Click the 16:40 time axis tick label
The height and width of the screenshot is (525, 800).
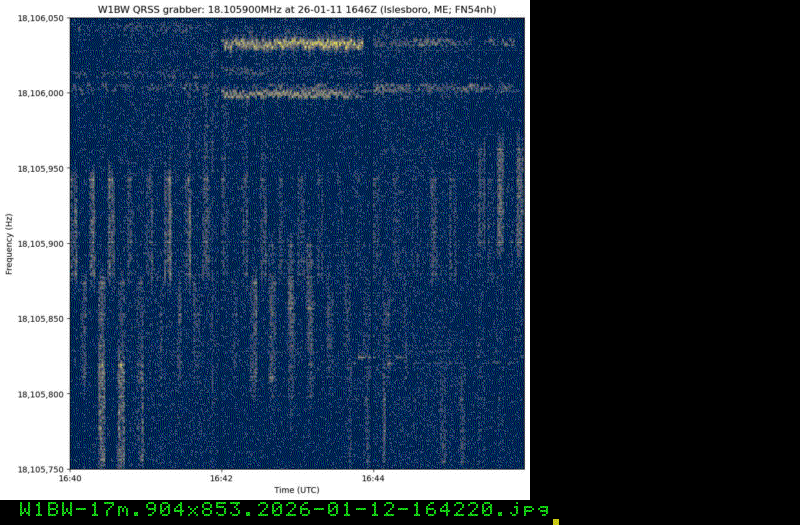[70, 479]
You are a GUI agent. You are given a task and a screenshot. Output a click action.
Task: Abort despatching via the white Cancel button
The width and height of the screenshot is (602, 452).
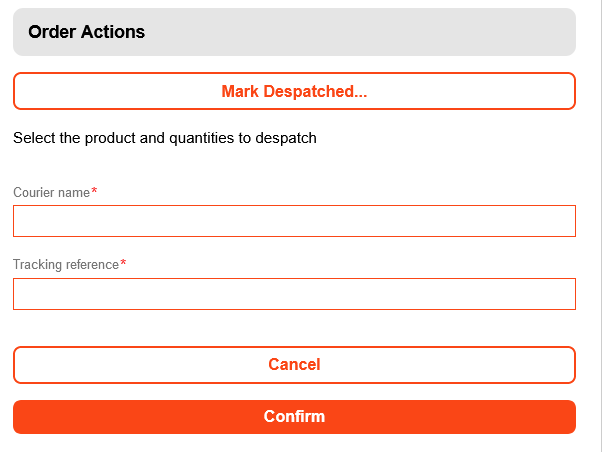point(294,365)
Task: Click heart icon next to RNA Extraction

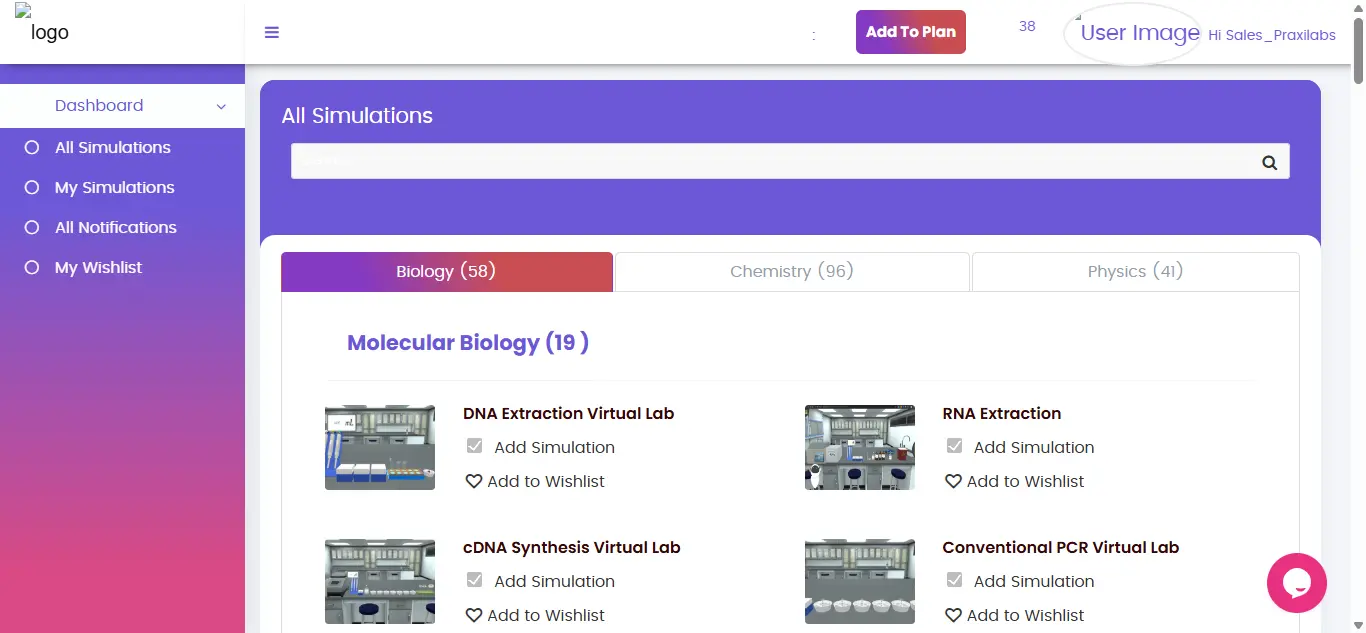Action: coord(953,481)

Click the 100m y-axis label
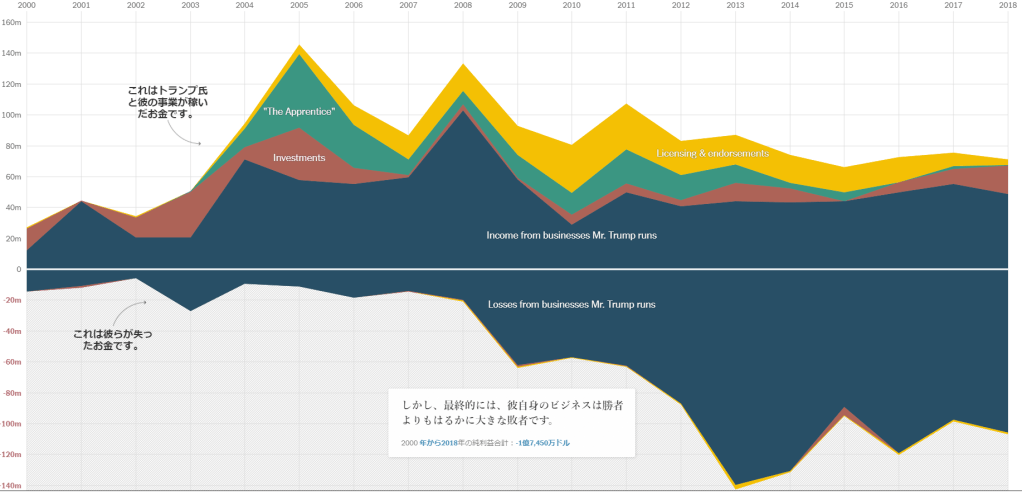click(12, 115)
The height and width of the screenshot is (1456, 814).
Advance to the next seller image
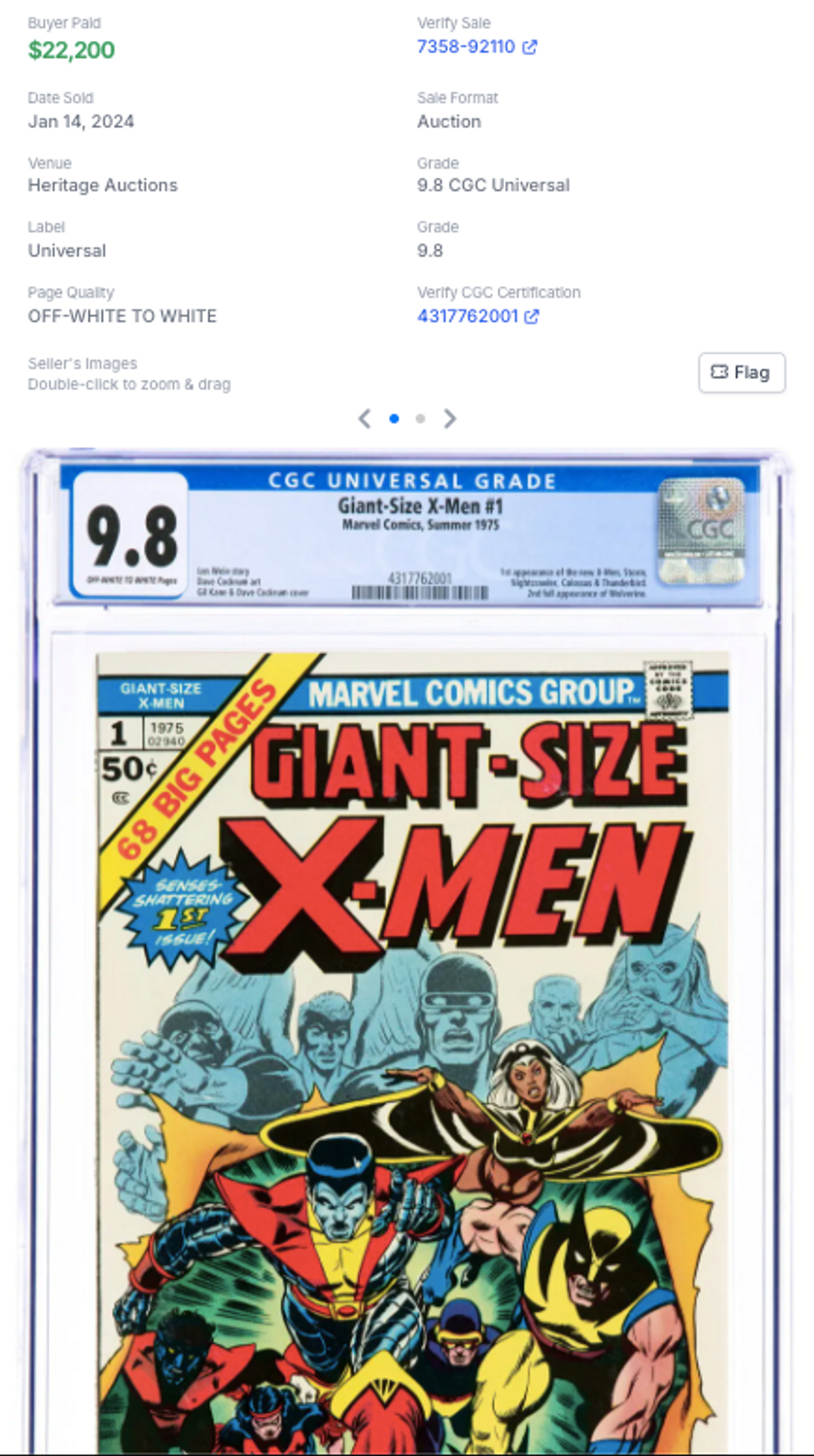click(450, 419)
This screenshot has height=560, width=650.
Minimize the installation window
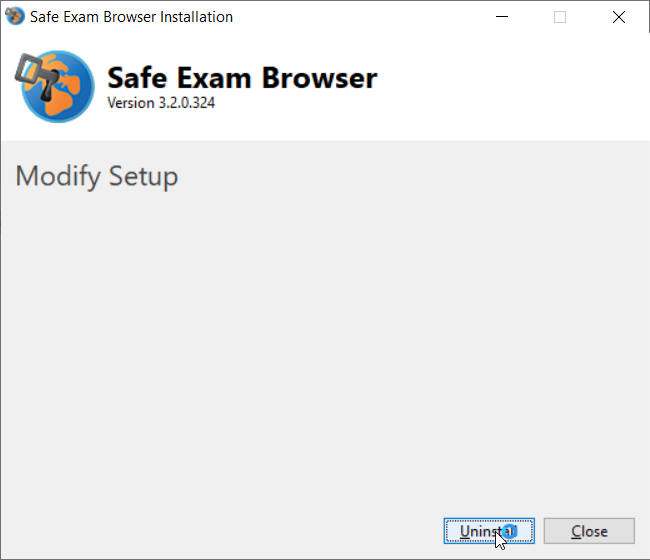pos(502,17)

## What is expected
Retype exactly the lines from the line containing "The height and width of the screenshot is (525, 800)." through the end of the entries above, including both ends, and leave every picture out.

## Answer space
The height and width of the screenshot is (525, 800).
[70, 479]
You are a GUI agent. You are given a task and a screenshot. Output a click action.
Task: Abort despatching via the white Cancel button
The width and height of the screenshot is (602, 452).
point(294,365)
Task: Click heart icon next to RNA Extraction

Action: coord(953,481)

Click the 100m y-axis label
click(12, 115)
The height and width of the screenshot is (1456, 814).
Advance to the next seller image
click(450, 419)
This screenshot has height=560, width=650.
Minimize the installation window
pos(502,17)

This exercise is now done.